→ Required work
Copy each line of the listing where the word "last" can be found.

→ Extracted information
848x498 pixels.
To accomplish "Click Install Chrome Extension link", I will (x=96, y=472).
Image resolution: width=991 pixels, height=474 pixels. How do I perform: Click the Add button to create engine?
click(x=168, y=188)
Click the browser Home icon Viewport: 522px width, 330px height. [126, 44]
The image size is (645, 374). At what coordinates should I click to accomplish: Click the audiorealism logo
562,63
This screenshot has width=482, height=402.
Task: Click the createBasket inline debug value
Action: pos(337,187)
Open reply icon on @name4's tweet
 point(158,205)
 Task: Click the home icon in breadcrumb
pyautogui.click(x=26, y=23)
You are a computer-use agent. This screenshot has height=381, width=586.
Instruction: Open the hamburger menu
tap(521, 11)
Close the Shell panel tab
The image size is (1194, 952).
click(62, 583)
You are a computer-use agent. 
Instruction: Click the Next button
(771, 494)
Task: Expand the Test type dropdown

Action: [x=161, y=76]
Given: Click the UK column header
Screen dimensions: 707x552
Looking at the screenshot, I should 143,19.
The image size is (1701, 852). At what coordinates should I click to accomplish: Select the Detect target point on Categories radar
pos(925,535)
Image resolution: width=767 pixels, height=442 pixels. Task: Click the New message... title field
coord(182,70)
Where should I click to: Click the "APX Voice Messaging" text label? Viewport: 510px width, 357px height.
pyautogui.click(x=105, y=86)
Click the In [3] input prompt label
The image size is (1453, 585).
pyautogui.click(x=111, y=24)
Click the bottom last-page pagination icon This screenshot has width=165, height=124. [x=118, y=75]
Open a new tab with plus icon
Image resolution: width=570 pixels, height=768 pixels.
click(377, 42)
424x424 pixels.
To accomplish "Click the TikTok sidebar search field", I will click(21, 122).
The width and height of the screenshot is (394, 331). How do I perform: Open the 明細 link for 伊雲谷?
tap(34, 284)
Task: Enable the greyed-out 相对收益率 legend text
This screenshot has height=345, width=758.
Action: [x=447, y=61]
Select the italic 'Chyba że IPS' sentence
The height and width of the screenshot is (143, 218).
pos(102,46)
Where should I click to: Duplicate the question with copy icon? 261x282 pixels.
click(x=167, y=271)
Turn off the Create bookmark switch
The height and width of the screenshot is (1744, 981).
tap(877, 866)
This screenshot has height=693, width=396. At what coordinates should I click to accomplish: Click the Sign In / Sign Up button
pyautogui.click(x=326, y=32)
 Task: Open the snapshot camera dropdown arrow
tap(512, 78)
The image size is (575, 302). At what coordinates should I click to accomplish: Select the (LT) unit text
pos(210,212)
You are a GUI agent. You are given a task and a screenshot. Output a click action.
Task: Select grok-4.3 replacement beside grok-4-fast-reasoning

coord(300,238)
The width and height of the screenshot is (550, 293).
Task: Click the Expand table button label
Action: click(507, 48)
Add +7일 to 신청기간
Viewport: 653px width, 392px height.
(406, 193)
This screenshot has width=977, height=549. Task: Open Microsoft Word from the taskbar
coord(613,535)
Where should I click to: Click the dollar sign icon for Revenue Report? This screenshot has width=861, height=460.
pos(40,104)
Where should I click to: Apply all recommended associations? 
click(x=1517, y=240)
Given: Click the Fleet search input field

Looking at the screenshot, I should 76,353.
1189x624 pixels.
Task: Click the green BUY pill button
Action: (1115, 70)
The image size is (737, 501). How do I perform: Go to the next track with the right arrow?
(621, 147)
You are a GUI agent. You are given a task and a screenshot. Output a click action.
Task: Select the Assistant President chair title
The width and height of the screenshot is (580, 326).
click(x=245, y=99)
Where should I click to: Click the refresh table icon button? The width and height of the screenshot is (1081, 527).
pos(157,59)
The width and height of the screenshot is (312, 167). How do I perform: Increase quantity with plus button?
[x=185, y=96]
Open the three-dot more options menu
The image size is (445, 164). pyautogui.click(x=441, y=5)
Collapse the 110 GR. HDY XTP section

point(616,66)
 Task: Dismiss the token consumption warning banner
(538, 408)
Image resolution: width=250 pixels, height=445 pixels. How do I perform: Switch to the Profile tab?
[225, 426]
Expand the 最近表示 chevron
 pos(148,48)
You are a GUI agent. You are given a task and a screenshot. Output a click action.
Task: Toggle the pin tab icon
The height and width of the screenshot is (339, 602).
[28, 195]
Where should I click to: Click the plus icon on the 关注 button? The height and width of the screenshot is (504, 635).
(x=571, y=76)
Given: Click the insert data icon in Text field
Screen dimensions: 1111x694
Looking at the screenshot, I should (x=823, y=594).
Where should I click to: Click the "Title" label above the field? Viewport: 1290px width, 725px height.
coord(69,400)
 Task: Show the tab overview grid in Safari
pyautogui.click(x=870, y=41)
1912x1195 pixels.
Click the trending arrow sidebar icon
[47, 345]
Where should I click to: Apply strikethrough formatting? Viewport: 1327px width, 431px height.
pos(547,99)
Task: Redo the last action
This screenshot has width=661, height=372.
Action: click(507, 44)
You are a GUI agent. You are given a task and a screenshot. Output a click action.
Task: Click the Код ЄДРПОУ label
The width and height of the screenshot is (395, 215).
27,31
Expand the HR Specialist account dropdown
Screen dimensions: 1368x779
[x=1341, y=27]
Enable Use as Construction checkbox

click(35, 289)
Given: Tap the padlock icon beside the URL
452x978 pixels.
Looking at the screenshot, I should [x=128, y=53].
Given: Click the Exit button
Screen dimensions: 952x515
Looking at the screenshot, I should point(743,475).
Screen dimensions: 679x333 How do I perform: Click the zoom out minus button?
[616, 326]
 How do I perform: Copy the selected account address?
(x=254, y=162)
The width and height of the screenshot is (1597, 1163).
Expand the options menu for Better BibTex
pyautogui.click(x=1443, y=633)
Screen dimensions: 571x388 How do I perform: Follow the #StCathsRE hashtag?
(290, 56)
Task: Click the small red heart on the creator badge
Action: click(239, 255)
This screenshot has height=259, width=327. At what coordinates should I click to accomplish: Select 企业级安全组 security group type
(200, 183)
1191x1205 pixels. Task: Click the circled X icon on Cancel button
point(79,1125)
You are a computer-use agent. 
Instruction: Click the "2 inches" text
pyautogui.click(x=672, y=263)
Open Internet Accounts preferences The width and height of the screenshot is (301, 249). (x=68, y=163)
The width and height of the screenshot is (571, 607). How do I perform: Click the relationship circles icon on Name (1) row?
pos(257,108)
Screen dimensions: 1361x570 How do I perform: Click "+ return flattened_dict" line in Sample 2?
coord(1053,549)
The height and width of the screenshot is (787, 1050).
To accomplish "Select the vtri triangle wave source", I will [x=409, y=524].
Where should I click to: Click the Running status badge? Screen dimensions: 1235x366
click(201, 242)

→ Response
Click the bottom last-page pagination icon This screenshot has width=165, height=124. [x=118, y=75]
Task: Redo the last action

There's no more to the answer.